Nota I. - Die Gefühle als unmittelbare Gegenstände der Anschauung sind qualitativ, sie haben nichts miteinander gemein und gehen nicht ineinander über. Das Erlebnis, dass alle Gefühle meine   sind, ist der Ursprung des empirischen Ich (welches es zu erklären gilt).

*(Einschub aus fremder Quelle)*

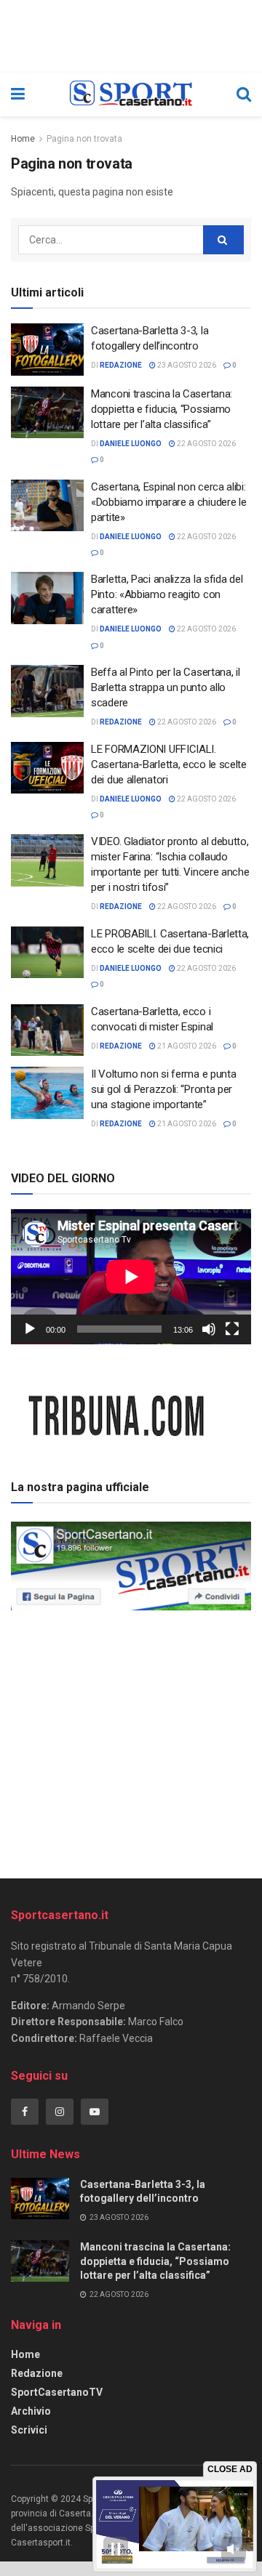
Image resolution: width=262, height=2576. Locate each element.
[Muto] (209, 1329)
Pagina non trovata (84, 139)
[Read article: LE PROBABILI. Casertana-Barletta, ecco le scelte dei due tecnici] (47, 952)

Nota II. - Es bleibt die Bizarrerie, dass das, was faktisch elementar ist, in der genetischen Herleitung des Transzendentalphilosophien erst als ein doppelt Vermitteltes vorkommt. Jedes Gefühl ist - sobald ich darauf merke - ein Zustand des ('ganzen') Ich. Dass 'darauf ge-merkt' wird, ist nun die Bestimmtheit der idealen Tätigkeit; "Anschauung". Kann ich auf 'Rot, Blau, Süß und Sauer' so merken, dass es 'mein ganzes Ich bestimmt', so momentan es sei? [...]
1. 9. 16

 
Nota III. - Nein, daran ist gar nichts bizarr. Elementar ist das Gefühl nur für ein empiri-sches Ich, aber das steht selber auch nicht am Anfang der Wissenschaftslehre, sondern tritt erst in der Reihe vernünftiger Wesen auf. Am Anfang steht das bloße Gedankending eines 'absoluten' Ichs, das von der Reflexion ausgemacht wurde als die notwendig zu denkende Bedingung des sich-selbst-Setzens. 
 
Es soll dargestellt werden, auf welchem Weg aus dem sich selbst setzenden und bestimmen-den Ich ein wirkliches Glied in der Reihe vernünftiger Wesen werden kann. Das ist keine empirisch-faktische Nacherzählung, sondern der Versuch einer spekulativen Sinnbestim-mung. Und die ist: Vernunft ist notwendig, wenn Freiheit sein soll, und Freiheit ist notwen-dig, wenn Vernunft sein soll. Da treten Sinnlichkeit und Leib der realen Individuen wirklich 'nur' als ein Vermittelndes auf. Aber das ist eine würdige Stellung.